* Instructions to follow
The range runs from the line containing "Image resolution: width=1224" to the last line of the entries. Copy that range exactly, omitting pictures.

BEGIN

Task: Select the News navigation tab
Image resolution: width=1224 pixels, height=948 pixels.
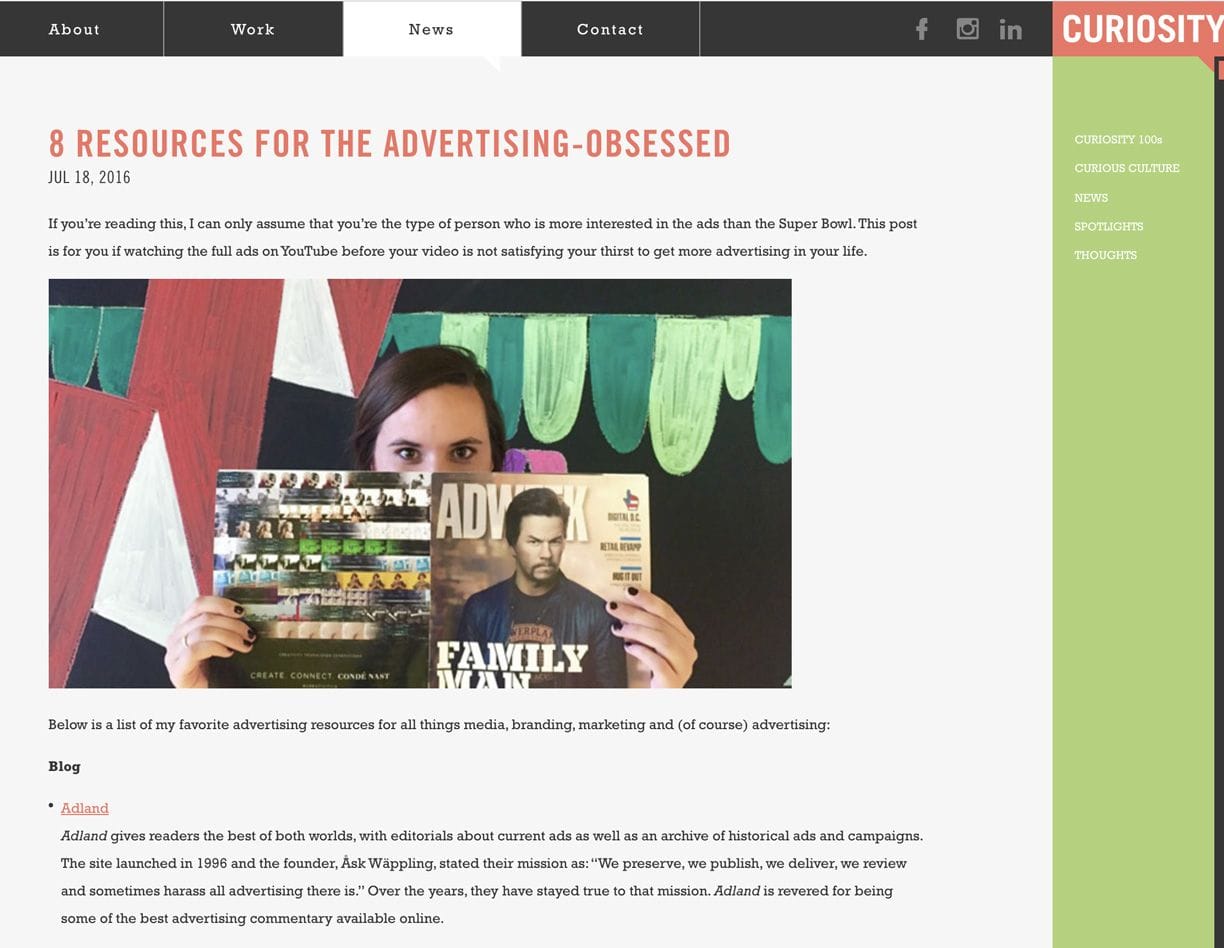Action: click(432, 29)
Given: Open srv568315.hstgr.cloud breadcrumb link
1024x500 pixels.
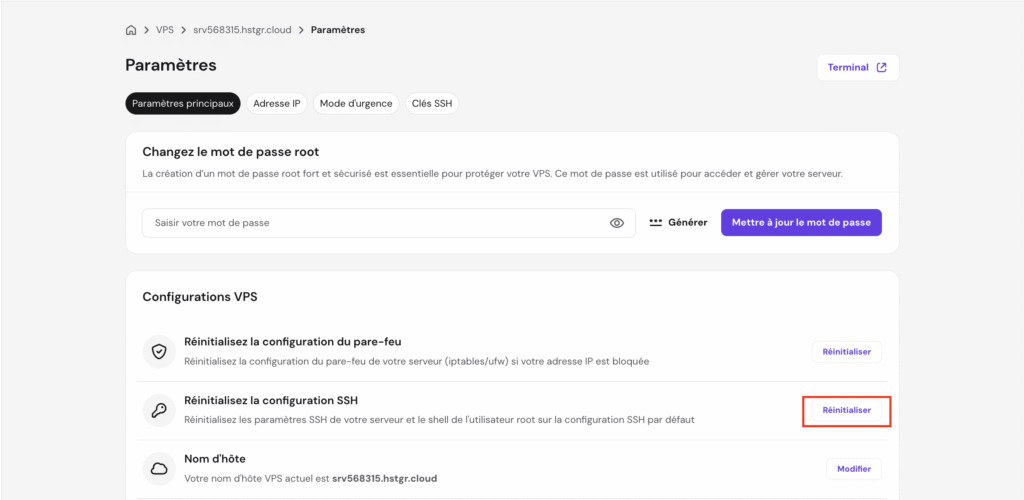Looking at the screenshot, I should [x=242, y=30].
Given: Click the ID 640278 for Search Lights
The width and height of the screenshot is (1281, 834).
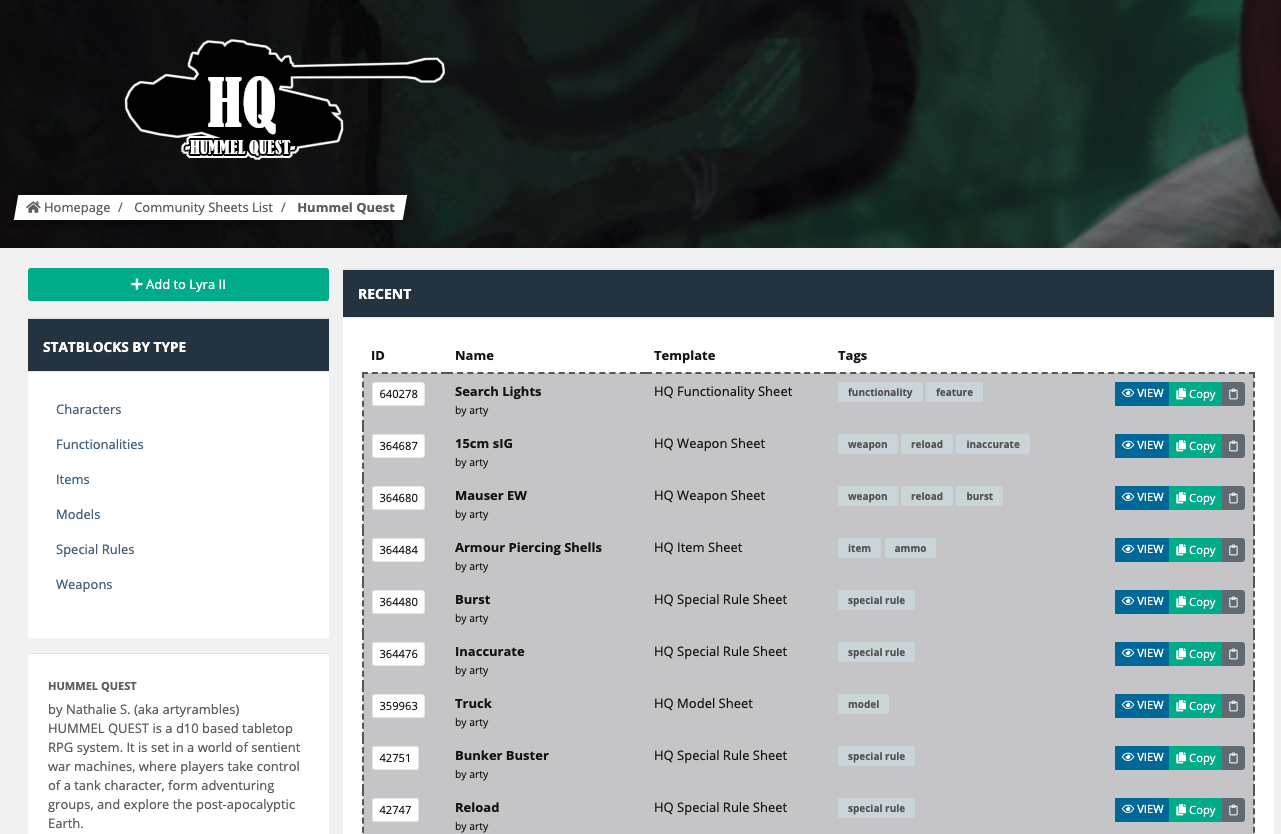Looking at the screenshot, I should tap(398, 393).
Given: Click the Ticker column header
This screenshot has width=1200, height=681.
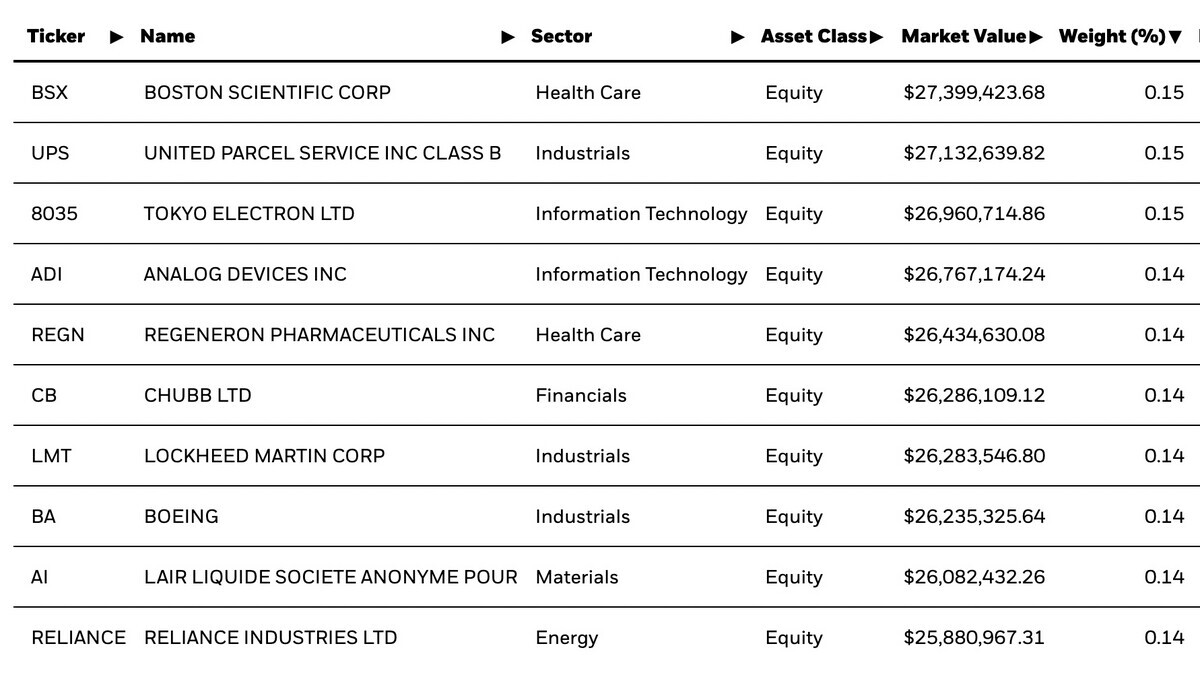Looking at the screenshot, I should 56,36.
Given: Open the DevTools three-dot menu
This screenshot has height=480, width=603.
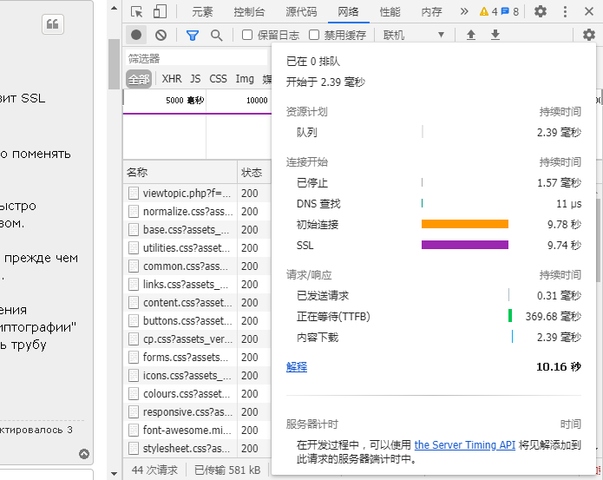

END

* Answer for this exercise
Image resolution: width=1224 pixels, height=948 pixels.
Action: click(432, 29)
Given: Open srv568315.hstgr.cloud breadcrumb link
1024x500 pixels.
Looking at the screenshot, I should [x=242, y=30].
Given: Click the ID 640278 for Search Lights
The width and height of the screenshot is (1281, 834).
Looking at the screenshot, I should tap(398, 393).
Given: Click the Ticker column header
This screenshot has width=1200, height=681.
Looking at the screenshot, I should 56,36.
Given: Open the DevTools three-dot menu
This screenshot has height=480, width=603.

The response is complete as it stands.